March 26, 1934


Roark Bradford's "Kingdom Coming": a weird picture of the hopeless condition of the early days of negro emancipation. Where in the world can an author get material for such a work? Imagination must have played a big hand, but he made it real enough. For me it served the purpose of relieving the tedium of Beveridge's realities.

Similarly Ford's "The Honorable Peter Sterling", provided variety. If that characterized Cleveland (it boasted of being an historical novel) that gentleman was too good to live. This novel smacks of "David Harum".

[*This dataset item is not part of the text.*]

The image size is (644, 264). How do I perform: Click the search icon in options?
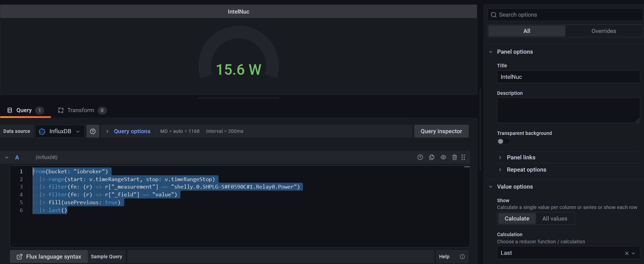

Wayne waxed almost eloquent, for him, in his Heaven and Hell sermon yesterday. He finds rewards and penalties as we go. He expounded the philosophy of old Pop Berger of Germantown Annex days: the law of compensation. God keeps accounts which are ultimately balanced. Some children are born "in the red"; others start with a credit balance. Communism is the antithesis of justice. You reason clearly, Wayne, but I see a lack of hopefulness in your talks; possibly that will develope, now that you have established the cold groundwork.

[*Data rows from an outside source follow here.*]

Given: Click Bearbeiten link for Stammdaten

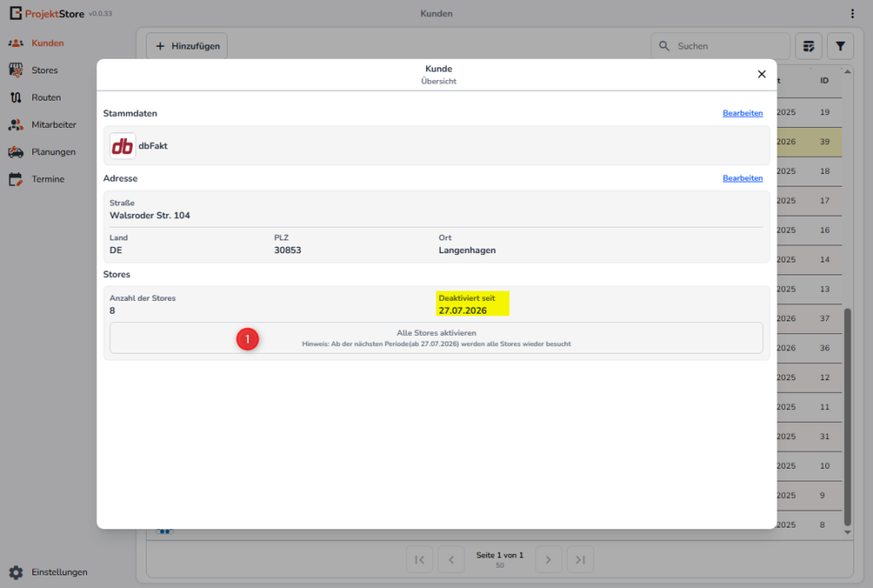Looking at the screenshot, I should coord(742,113).
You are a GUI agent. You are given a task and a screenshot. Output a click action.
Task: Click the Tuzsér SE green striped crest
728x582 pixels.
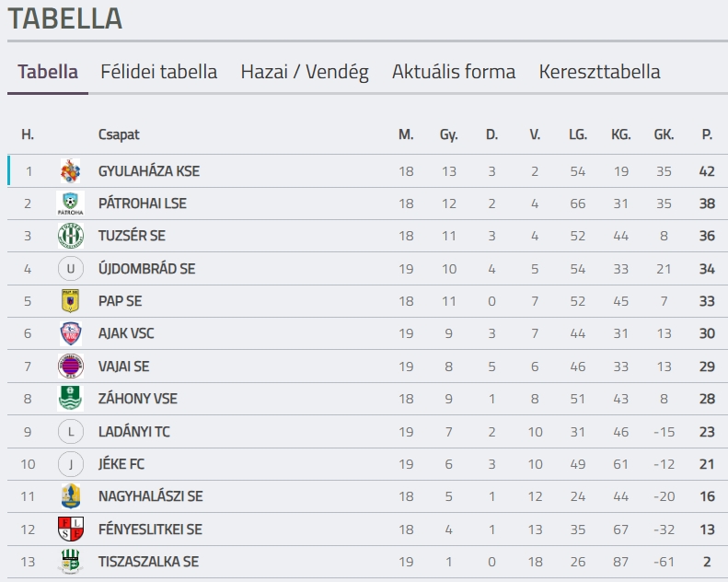[x=71, y=236]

The smaller a man's job is, the more sensitive he becomes of petty details. The substation crew are profoundly jealous, for instance, of who shall wipe this equipment, and whose sacred duty it is to sweep that floor. The simple process of grabbing a broom and cleaning up a mess of coal dirt, a process requiring ten minutes work, is carefully left for a certain man. Such pettiness is not confined to the working man, for I fully expect to resume the guard against professional jealousies next week, when I get rid of my present grind, and assume a more fitting grind in the office.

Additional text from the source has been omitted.